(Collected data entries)
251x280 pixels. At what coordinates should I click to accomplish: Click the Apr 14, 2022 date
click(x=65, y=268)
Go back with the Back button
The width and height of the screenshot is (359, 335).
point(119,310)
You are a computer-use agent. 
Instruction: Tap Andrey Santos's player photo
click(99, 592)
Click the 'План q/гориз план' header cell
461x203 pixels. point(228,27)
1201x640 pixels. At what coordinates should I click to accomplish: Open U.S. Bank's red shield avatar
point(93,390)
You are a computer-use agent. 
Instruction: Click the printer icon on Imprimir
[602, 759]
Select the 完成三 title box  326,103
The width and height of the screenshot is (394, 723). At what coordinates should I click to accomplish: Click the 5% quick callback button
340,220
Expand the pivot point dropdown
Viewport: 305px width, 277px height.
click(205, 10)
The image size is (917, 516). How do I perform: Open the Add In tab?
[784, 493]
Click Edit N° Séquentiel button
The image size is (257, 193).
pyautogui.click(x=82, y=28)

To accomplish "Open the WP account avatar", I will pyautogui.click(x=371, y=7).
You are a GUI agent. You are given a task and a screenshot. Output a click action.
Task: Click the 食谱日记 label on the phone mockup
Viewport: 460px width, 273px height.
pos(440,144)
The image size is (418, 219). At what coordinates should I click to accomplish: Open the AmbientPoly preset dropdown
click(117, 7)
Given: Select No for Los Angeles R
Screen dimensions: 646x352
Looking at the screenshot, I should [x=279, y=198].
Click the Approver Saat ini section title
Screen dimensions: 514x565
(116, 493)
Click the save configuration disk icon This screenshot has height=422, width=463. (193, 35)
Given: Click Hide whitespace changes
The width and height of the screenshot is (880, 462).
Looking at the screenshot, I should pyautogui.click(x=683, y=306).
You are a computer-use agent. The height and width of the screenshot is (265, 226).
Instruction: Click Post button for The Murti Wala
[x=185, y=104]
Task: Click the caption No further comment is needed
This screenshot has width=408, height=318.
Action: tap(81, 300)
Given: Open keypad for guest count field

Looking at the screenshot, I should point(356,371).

> [WHAT IS NEEDED]:
Out of the records above, pull each line containing the word "title".

> [OUTPUT BELOW]:
Select the 完成三 title box  326,103
Click the Approver Saat ini section title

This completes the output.